Dictionnaire de la Littérature 2001Éd. 2001
T

Thovez (Enrico)

Écrivain et peintre italien (Turin 1869 – id. 1925).

Journaliste et critique, il publie des recueils poétiques, d'inspiration romantique, qui aspirent à une poésie mêlant sentiments éternels et réalité contemporaine (le Poème de l'adolescence, 1901 ; Poèmes d'amour et de mort, 1922 ; l'Arc d'Ulysse, 1921 ; le Passant et son empreinte, 1923 ; le Fil d'Ariane, 1924 ; la Roue d'Ixion, 1925).

Thucydide

Historien grec (Attique v. 460 – 399 av. J.-C. ?).

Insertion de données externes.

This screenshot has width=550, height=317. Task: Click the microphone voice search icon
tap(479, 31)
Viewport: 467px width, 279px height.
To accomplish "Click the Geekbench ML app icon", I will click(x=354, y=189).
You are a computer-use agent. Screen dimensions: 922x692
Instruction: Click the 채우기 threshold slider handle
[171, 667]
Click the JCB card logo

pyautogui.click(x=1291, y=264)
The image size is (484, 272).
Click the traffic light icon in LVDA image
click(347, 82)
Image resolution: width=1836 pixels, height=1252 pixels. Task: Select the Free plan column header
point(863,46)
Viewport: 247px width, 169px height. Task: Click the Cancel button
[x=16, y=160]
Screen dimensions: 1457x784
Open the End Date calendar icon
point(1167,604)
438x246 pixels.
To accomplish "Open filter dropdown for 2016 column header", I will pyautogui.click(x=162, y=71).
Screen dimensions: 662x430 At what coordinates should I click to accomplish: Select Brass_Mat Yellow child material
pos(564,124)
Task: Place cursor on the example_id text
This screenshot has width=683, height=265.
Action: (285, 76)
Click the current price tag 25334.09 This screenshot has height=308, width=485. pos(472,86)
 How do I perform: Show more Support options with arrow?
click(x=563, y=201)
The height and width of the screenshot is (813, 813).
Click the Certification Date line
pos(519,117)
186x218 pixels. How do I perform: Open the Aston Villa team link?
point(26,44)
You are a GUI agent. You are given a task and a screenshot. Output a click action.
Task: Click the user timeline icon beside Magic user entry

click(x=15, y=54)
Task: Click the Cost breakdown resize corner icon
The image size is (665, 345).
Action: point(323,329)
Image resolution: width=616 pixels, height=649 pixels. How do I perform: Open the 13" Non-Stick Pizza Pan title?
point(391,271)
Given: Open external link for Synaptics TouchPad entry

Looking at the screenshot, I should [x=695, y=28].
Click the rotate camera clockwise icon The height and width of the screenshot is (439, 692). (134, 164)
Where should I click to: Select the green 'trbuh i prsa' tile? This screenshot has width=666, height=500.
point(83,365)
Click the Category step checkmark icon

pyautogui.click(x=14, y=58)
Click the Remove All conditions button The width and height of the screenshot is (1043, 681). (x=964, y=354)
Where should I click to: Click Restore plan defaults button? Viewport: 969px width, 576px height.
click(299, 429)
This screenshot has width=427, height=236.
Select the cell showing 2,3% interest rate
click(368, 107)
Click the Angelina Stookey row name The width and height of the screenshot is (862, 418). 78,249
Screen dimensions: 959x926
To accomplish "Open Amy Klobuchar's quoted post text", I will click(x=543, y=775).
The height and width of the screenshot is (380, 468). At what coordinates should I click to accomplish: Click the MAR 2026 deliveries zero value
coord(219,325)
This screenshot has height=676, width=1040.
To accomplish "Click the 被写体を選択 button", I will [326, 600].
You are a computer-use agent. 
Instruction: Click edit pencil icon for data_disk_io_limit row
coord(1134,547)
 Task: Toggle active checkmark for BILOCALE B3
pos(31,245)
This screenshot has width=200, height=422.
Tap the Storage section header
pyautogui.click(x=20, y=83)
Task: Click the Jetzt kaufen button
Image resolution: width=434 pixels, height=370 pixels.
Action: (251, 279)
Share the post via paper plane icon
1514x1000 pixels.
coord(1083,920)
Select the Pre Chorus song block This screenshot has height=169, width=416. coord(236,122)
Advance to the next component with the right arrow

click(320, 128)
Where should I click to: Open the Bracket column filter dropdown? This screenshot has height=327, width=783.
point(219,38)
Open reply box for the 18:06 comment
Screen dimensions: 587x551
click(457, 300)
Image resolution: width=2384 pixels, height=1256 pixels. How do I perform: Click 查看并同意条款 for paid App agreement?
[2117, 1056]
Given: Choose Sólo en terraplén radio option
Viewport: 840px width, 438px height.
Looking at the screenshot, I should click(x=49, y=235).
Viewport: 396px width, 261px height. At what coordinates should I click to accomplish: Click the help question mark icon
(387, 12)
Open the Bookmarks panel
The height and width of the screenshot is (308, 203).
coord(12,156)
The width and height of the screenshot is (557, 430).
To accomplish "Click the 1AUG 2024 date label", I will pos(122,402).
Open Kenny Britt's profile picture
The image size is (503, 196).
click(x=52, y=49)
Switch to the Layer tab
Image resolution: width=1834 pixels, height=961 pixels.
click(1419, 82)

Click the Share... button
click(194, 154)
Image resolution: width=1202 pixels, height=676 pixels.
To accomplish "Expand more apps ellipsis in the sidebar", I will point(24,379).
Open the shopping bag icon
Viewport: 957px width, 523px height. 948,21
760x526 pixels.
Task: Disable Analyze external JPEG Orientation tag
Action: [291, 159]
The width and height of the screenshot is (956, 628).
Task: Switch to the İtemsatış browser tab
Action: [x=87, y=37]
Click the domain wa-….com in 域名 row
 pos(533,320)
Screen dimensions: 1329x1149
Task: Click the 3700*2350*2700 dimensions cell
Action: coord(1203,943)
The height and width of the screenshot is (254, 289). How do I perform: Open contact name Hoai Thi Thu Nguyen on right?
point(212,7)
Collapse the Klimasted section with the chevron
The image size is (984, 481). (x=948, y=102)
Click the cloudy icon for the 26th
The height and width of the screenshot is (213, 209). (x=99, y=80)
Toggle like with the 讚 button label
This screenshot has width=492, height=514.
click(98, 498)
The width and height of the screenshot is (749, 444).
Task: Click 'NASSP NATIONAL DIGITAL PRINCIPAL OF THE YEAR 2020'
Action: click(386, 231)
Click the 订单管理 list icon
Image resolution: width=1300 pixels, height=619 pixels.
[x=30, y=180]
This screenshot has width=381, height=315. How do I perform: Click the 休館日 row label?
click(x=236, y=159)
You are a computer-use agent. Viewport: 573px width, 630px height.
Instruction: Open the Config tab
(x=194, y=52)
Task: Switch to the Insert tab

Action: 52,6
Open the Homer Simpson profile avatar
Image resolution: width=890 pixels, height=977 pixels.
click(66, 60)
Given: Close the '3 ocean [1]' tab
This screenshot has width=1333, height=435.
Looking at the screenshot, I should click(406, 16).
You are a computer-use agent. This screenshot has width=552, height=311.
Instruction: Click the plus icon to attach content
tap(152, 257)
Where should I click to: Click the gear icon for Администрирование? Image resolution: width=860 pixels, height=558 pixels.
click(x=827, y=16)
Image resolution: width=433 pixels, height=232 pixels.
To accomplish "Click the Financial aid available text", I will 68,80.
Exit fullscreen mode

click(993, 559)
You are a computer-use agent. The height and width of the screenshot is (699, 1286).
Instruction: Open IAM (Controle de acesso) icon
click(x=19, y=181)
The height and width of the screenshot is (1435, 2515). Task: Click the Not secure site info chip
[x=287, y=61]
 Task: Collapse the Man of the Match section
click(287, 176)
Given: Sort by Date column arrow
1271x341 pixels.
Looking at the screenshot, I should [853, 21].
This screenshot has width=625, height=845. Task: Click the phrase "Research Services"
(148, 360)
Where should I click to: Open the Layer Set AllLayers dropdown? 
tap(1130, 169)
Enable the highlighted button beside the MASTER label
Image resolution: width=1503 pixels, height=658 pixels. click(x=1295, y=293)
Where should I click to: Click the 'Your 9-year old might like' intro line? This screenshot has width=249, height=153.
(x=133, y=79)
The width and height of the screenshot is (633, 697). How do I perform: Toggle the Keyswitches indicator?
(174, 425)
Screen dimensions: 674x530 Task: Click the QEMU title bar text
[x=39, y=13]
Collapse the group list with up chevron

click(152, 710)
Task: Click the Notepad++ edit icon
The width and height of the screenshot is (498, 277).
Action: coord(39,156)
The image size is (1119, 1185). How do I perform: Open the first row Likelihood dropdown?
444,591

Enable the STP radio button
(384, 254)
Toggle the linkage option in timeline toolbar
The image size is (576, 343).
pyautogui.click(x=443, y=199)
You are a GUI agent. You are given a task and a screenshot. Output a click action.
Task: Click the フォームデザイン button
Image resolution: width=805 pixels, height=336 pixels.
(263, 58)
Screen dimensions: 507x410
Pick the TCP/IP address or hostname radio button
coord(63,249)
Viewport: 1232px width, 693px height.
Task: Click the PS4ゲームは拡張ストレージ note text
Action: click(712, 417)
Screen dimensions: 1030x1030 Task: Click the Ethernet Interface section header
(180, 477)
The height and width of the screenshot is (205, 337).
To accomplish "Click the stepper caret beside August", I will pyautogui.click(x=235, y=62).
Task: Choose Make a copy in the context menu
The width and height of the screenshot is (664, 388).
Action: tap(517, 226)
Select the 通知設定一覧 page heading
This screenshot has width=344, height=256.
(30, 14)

Thucydide appartient à une famille athénienne aristocratique, liée aux rois de Thrace. Il est l'auteur de l'Histoire de la guerre du Péloponnèse, ouvrage en 8 livres, inachevé, relatant un conflit qui a touché tout le monde grec en mettant aux prises Sparte et Athènes, auquel l'historien participa. Stratège en 424, il fut exilé pour vingt ans après la prise d'Amphipolis par les Spartiates. Écarté de la guerre, Thucydide en fait le récit depuis son début jusqu'en 411, dans une œuvre remaniée qui connaît des faits postérieurs. L'auteur entend faire une analyse rationnelle des événements et de leurs causes, en renonçant au merveilleux et à l'agrément du récit, pour donner le moyen de comprendre dans l'avenir les ressorts de l'action humaine qu'il met au centre de l'histoire, dans la permanence de la nature. L'examen des faits, la reconstitution des discours tels qu'ils ont dû être tenus, souvent opposés comme dans l'antilogique des sophistes, sont les outils de la recherche et de l'exposition de la vérité que veut livrer Thucydide. Historien de la raison, il témoigne des modes de pensée du Ve siècle av. J.-C., et l'on a remarqué combien il était proche des modèles d'analyse de la médecine hippocratique. Peignant l'impérialisme athénien et ses conséquences, l'auteur suggère encore un idéal politique et moral qu'illustre Périclès. Dans l'Histoire de la guerre du Péloponnèse, l'Archéologie (I, 1-19) donne une vision de l'avancée du monde qui a suscité des débats ; l'Oraison funèbre prêtée à Périclès (II, 35-46) est une célébration de la grandeur d'Athènes autant qu'une leçon à retenir ; le tableau de la peste d'Athènes (II, 47-54), les analyses de la guerre civile qui gagne les cités grecques (III, 82-4), le discours de Diodote sur la peine de mort (III, 42-48), qui répond à celui de Cléon (37-40), lors de l'affaire de Mytilène, le récit de l'expédition de Sicile (VI, 42-VII) sont autant de pages célèbres.

Thurber (James)

Écrivain et dessinateur américain (Colombus, Ohio, 1894 – New York 1961).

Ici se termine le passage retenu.